The Interface Segregation Principle with Lambdas

How to implement the ISP using simple functions to reduce coupling and complexity at the same time.


The Interface Segregation Principle (ISP) is the “I” in the SOLID acronym and states that clients should not be forced to depend on methods they don’t use.

It attempts to decouple clients from unnecessary details.

The Problem

Consider a typical violation of the ISP (in Java):

class UserService {
	
  User register(String username) { … }
	
  User find(String username) { … }

  void lock(User user) { … }
}

class UserRegistrationClient {
	
  private UserService userService;

  /* constructor */

  void registerUser() {
    String username = …

    User user = userService
      .register(username);
    …
  }
}

The UserRegistrationClient class doesn’t need anything else than the register method from the UserService, but it does depend on the whole API.

A solution according the ISP would be to create an explicit contract only for the needs of the particular client:

interface RegisterUser {
	
  User register(String username);
}

class UserService implements RegisterUser {
	
  /* as above */
}

class UserRegistrationClient {
	
  private RegisterUser registerUser;

  /* constructor */

  void registerUser() {
    String username = …

    User user = registerUser
      .register(username);
    …
  }
}

This already looks much better. The benefits are pretty obvious: the client code is decoupled from unnecessary details and an explicit contract between the service provider and client is established. This is a great way for the client to express her needs and to ensure it is implemented by the provider.

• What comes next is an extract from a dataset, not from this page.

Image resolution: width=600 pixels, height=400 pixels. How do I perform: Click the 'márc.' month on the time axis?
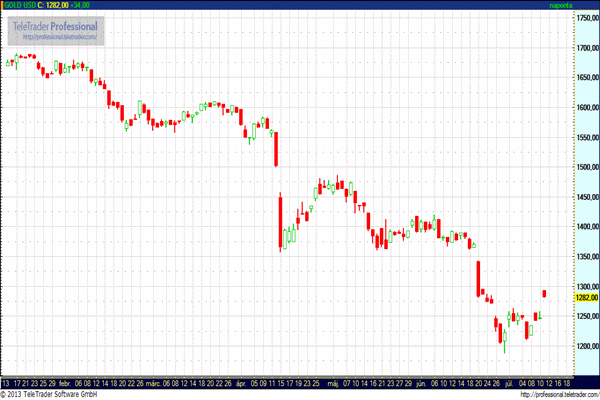click(152, 382)
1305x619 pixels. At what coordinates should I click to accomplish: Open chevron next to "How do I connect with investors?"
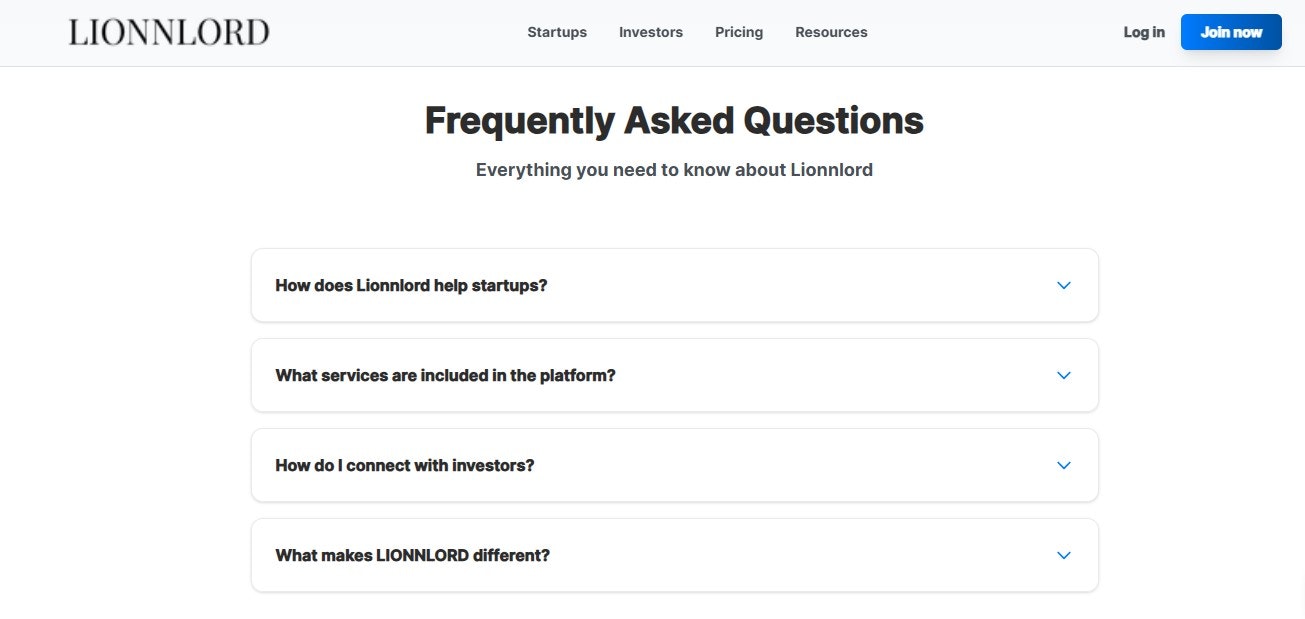(x=1063, y=465)
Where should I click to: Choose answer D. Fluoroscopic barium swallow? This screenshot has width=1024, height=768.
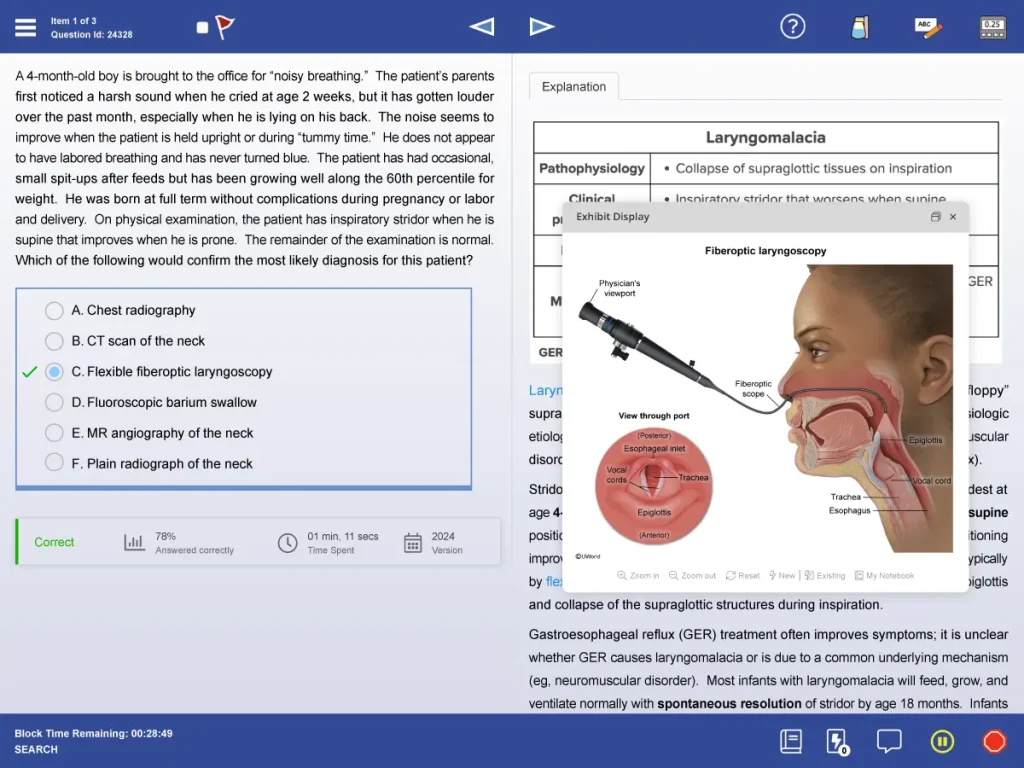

However, there are drawbacks, too. Any new interface brings certain complexity and following the approach strictly ends up writing more code, in extreme cases it could lead to an explosion of interfaces. Another problem appears when we don’t have the provider’s code in the hand.

The Solution

A solution would be to use lambdas (anonymous functions):

class UserService {
	
  /* as above */
}

class UserRegistrationClient {
	
  private Function<String,User> registerUser;

  /* constructor */

  void registerUser() {
    String username = …

    User user = registerUser
      .apply(username);
    …
  }
}

The functionality is injected into the client using the provider:

new UserRegistrationClient(
    userService::register
);

Again, this solution doesn’t come without drawbacks: we have lost the explicit and named contract and the code is less type-safety. On the other hand, we have much less code to maintain and gained a great flexibility as any function can be injected to implement the client’s needs, not just derivations of RegisterUser. And of course, third-parties are no problem anymore.

The technique can be used even in languages without interfaces, such as JavaScript:

class UserRegistrationClient {

  constructor(registerUser) {
    this._registerUser = registerUser;
  }

  registerUser() {
    let username = …
    this._registerUser(username);
    …
  }
}

Rather than:

class UserRegistrationClient {

  constructor(userService) {
    this._userService = userService;
  }

  registerUser() {
    let username = …
    this._userService
      .register(username);
    …
  }
}

Conclusion

Using lambdas to decouple the client code according the ISP works pretty well depending on the specific context, but it doesn’t come without drawbacks.

Moreover, the technique is not very common in languages where lambdas were introduced later than interfaces, such as Java or C#.